The Bad Plus doesn’t do cutesy watered-down covers of hit singles. Instead, they deconstruct the songs of Blondie, Nirvana and Aphex Twin with the same rigorous conceptual clarity that goes into their own originals, and their group sound–blunt, clear-cut, full of splintery dissonances and jolting musical jokes–blends jazz, rock and classical music so indissolubly as to make the differences between the three musics seem trivial.
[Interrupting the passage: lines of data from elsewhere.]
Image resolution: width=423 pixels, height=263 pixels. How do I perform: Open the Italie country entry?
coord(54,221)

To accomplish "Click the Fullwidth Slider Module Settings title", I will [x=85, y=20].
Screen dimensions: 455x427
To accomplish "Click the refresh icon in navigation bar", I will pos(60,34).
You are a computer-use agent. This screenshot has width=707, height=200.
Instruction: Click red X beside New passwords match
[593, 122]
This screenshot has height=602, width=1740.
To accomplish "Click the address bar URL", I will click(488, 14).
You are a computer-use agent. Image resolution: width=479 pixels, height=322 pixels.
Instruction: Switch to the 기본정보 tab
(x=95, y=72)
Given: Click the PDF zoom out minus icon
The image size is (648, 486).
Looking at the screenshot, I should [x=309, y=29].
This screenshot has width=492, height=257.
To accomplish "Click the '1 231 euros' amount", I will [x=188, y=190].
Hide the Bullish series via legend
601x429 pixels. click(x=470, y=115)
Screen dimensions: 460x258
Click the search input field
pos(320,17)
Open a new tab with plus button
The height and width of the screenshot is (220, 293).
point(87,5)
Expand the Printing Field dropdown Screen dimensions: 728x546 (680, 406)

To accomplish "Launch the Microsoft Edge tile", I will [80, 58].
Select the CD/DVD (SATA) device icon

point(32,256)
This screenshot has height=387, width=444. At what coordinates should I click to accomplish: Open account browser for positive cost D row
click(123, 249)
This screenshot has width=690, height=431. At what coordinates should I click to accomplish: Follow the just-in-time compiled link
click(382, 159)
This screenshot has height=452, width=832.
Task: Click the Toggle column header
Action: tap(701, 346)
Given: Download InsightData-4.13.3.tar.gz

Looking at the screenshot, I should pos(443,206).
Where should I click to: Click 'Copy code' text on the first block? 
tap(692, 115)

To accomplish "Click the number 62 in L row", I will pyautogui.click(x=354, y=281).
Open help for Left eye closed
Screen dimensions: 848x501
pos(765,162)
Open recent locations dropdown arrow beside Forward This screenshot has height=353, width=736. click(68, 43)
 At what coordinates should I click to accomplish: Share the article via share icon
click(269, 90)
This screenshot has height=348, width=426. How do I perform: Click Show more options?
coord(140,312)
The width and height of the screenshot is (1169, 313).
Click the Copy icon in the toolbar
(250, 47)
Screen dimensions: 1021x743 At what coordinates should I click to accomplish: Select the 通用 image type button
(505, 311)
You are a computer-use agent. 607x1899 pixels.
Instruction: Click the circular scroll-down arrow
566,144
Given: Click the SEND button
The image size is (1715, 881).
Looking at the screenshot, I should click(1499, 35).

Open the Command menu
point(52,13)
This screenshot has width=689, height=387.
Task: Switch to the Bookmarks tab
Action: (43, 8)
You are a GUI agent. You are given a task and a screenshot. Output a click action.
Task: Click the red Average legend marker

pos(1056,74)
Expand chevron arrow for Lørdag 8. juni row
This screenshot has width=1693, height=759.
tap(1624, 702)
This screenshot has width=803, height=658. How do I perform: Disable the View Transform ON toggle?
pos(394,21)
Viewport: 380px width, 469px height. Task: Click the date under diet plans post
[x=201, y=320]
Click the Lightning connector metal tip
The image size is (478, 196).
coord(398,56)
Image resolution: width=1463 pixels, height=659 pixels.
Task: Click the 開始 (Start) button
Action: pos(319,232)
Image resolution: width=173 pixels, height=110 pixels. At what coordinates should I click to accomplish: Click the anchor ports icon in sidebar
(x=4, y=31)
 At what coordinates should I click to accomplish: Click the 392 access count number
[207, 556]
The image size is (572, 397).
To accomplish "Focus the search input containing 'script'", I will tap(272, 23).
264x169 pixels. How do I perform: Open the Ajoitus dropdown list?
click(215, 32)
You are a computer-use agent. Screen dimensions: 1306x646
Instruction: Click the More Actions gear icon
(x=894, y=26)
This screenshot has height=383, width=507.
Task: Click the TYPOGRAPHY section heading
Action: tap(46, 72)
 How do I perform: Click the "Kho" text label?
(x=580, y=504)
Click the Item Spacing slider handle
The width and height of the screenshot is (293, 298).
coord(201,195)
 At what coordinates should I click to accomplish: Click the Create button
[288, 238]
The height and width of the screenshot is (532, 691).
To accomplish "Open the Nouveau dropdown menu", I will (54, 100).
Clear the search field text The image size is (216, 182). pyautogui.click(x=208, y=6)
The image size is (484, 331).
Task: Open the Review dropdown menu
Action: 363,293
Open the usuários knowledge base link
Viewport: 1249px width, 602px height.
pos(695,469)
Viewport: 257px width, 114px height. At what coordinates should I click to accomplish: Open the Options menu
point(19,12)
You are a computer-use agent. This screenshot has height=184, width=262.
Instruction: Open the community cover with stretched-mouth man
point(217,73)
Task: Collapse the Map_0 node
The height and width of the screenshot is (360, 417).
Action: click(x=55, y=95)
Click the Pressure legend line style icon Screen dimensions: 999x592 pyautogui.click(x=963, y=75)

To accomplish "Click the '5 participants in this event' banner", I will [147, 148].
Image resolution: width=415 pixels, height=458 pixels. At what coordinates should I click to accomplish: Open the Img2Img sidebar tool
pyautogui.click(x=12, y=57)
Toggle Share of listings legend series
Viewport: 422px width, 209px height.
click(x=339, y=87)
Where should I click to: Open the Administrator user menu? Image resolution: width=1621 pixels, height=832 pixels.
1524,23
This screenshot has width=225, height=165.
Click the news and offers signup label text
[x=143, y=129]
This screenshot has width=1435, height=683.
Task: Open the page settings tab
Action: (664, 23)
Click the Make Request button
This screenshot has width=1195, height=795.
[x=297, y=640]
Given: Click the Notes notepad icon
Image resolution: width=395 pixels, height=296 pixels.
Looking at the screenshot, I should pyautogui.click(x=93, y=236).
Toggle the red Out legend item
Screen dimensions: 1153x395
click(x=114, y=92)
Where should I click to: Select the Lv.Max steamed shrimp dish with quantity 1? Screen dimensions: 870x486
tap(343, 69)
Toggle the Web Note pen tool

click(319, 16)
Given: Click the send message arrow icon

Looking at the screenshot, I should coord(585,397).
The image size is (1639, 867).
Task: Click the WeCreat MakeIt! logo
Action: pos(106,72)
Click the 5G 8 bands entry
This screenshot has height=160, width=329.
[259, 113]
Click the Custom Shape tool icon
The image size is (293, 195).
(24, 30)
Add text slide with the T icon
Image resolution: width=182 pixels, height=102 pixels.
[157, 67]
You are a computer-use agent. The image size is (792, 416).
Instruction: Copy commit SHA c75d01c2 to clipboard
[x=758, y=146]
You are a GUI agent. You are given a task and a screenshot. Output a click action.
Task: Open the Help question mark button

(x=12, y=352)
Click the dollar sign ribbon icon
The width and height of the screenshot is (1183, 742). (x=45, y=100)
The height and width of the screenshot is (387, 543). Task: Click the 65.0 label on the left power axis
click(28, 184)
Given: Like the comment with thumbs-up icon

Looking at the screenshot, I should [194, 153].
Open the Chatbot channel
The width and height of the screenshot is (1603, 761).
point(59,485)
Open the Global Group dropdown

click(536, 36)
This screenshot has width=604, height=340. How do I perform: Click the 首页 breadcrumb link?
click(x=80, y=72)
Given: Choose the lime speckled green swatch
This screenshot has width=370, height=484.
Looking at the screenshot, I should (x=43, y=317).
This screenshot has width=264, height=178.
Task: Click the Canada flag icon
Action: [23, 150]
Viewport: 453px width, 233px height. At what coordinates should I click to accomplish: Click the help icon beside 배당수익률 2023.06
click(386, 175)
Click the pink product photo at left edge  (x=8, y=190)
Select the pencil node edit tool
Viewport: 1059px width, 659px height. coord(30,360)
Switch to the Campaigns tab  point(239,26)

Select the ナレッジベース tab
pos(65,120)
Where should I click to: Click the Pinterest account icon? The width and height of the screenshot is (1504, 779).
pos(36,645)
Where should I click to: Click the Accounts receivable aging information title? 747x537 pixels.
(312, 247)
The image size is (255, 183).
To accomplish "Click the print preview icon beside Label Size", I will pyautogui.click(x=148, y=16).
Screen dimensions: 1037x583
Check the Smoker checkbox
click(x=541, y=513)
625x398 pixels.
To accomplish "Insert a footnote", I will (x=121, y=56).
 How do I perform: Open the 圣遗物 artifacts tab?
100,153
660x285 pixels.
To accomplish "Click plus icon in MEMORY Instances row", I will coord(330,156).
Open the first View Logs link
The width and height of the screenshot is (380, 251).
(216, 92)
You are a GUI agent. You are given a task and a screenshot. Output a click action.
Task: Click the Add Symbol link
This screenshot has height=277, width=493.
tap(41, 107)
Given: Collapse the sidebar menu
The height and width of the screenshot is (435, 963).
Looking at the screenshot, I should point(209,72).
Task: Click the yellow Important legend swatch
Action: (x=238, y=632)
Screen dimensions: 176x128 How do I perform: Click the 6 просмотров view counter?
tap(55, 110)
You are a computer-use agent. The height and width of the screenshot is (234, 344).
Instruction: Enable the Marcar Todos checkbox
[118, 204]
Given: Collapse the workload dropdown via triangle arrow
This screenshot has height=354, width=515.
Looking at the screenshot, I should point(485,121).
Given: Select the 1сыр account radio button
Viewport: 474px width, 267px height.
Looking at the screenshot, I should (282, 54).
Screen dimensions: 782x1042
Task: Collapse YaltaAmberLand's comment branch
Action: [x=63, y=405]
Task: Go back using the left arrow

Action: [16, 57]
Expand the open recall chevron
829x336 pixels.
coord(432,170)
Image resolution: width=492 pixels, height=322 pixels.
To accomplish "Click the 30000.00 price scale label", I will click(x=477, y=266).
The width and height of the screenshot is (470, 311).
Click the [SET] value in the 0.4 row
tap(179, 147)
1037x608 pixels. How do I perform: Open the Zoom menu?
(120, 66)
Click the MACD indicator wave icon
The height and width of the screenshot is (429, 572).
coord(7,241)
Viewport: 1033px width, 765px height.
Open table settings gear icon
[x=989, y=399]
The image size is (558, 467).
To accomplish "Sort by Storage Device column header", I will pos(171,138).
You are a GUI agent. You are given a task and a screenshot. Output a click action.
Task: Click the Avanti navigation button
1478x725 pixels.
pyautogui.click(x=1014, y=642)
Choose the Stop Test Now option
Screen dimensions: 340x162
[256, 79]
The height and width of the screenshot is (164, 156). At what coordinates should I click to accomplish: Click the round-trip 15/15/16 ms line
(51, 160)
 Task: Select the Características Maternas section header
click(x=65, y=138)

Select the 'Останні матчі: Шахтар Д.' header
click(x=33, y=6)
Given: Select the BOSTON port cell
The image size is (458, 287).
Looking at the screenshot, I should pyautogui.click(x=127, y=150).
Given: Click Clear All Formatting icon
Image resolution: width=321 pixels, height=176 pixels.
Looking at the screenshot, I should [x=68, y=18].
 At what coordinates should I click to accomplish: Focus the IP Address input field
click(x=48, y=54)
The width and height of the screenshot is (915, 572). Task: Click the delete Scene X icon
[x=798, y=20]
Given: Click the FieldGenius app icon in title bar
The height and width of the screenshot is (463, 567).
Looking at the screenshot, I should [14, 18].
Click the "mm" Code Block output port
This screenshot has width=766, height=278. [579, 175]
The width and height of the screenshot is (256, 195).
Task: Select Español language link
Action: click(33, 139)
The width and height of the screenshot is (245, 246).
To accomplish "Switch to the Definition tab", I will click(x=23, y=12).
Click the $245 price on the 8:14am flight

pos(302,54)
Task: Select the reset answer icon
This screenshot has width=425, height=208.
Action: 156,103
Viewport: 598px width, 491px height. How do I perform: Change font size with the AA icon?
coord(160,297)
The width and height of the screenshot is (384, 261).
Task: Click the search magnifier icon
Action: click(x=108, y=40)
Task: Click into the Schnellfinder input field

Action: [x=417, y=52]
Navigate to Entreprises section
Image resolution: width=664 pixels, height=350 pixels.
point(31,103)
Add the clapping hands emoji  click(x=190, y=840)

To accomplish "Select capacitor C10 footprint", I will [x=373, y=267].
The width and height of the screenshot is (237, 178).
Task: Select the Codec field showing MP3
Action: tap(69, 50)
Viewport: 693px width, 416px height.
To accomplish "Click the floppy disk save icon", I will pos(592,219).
Alto saxophonist Bud Shank is appearing on Wednesday and Thursday at the Jazz Standard. If you don’t recognize the name, Shank is one of the indisputable giants of West Coast jazz. Prominently featured on dozens of classic Contemporary and Pacific Jazz albums of the Fifties, he’s still alive, well, and by all accounts playing his ass off. As if that alone weren’t recommendation enough, he’ll be backed by a world-class rhythm section anchored by pianist Bill Mays, who was staggeringly adventurous last week at Marvin Stamm’s Birdland gig.
I can’t remember the last time Shank played a New York nightclub gig–in fact, I’m embarrassed to admit that I’ve never heard him live–and I don’t plan to pass up this rare opportunity to find out what he’s sounding like these days. You come, too.